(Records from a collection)
* begin *

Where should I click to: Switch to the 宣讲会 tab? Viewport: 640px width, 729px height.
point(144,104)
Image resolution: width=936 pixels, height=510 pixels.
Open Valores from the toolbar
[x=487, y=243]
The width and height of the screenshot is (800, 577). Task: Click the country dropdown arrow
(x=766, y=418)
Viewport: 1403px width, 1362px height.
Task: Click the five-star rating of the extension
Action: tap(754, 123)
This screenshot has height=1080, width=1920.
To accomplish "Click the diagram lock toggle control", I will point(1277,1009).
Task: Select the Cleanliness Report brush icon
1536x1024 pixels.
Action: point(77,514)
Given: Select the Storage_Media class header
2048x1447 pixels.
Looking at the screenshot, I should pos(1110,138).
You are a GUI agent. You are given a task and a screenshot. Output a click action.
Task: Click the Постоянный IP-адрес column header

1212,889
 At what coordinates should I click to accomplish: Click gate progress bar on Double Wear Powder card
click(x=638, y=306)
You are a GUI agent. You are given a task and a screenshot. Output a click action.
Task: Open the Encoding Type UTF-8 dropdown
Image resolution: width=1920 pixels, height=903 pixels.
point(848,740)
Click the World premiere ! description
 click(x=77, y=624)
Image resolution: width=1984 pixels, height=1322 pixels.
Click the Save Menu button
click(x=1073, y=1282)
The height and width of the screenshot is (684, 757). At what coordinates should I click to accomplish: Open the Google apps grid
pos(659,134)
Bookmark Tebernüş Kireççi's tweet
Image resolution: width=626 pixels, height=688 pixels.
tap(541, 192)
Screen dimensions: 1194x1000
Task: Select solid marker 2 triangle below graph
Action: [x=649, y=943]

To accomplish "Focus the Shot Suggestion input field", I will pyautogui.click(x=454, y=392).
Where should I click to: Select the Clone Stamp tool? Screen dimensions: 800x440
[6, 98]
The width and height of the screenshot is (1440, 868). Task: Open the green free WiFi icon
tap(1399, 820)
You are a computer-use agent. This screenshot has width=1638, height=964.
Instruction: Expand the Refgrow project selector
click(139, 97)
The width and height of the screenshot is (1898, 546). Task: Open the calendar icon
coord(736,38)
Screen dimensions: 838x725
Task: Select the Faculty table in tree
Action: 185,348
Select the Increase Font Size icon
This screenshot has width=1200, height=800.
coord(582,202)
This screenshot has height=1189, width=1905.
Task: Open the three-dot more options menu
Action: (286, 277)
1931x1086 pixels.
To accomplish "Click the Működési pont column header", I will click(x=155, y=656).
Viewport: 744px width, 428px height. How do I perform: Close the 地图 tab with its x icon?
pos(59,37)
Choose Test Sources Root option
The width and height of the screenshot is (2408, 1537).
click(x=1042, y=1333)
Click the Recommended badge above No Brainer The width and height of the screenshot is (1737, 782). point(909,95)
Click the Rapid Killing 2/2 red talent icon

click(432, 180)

* end *

Reproduce all of the data above, swapping "column header" for "table heading" and leaving everything else unchanged.

# OUTPUT OF THE TASK
Where should I click to: Switch to the 宣讲会 tab? Viewport: 640px width, 729px height.
point(144,104)
Image resolution: width=936 pixels, height=510 pixels.
Open Valores from the toolbar
[x=487, y=243]
The width and height of the screenshot is (800, 577). Task: Click the country dropdown arrow
(x=766, y=418)
Viewport: 1403px width, 1362px height.
Task: Click the five-star rating of the extension
Action: tap(754, 123)
This screenshot has height=1080, width=1920.
To accomplish "Click the diagram lock toggle control", I will point(1277,1009).
Task: Select the Cleanliness Report brush icon
1536x1024 pixels.
Action: point(77,514)
Given: Select the Storage_Media class header
2048x1447 pixels.
Looking at the screenshot, I should pos(1110,138).
You are a GUI agent. You are given a task and a screenshot. Output a click action.
Task: Click the Постоянный IP-адрес table heading

1212,889
 At what coordinates should I click to accomplish: Click gate progress bar on Double Wear Powder card
click(x=638, y=306)
You are a GUI agent. You are given a task and a screenshot. Output a click action.
Task: Open the Encoding Type UTF-8 dropdown
Image resolution: width=1920 pixels, height=903 pixels.
point(848,740)
Click the World premiere ! description
 click(x=77, y=624)
Image resolution: width=1984 pixels, height=1322 pixels.
Click the Save Menu button
click(x=1073, y=1282)
The height and width of the screenshot is (684, 757). At what coordinates should I click to accomplish: Open the Google apps grid
pos(659,134)
Bookmark Tebernüş Kireççi's tweet
Image resolution: width=626 pixels, height=688 pixels.
tap(541, 192)
Screen dimensions: 1194x1000
Task: Select solid marker 2 triangle below graph
Action: [x=649, y=943]

To accomplish "Focus the Shot Suggestion input field", I will pyautogui.click(x=454, y=392).
Where should I click to: Select the Clone Stamp tool? Screen dimensions: 800x440
[6, 98]
The width and height of the screenshot is (1440, 868). Task: Open the green free WiFi icon
tap(1399, 820)
You are a computer-use agent. This screenshot has width=1638, height=964.
Instruction: Expand the Refgrow project selector
click(139, 97)
The width and height of the screenshot is (1898, 546). Task: Open the calendar icon
coord(736,38)
Screen dimensions: 838x725
Task: Select the Faculty table in tree
Action: 185,348
Select the Increase Font Size icon
This screenshot has width=1200, height=800.
coord(582,202)
This screenshot has height=1189, width=1905.
Task: Open the three-dot more options menu
Action: (286, 277)
1931x1086 pixels.
To accomplish "Click the Működési pont table heading", I will click(x=155, y=656).
Viewport: 744px width, 428px height. How do I perform: Close the 地图 tab with its x icon?
pos(59,37)
Choose Test Sources Root option
The width and height of the screenshot is (2408, 1537).
click(x=1042, y=1333)
Click the Recommended badge above No Brainer The width and height of the screenshot is (1737, 782). point(909,95)
Click the Rapid Killing 2/2 red talent icon

click(432, 180)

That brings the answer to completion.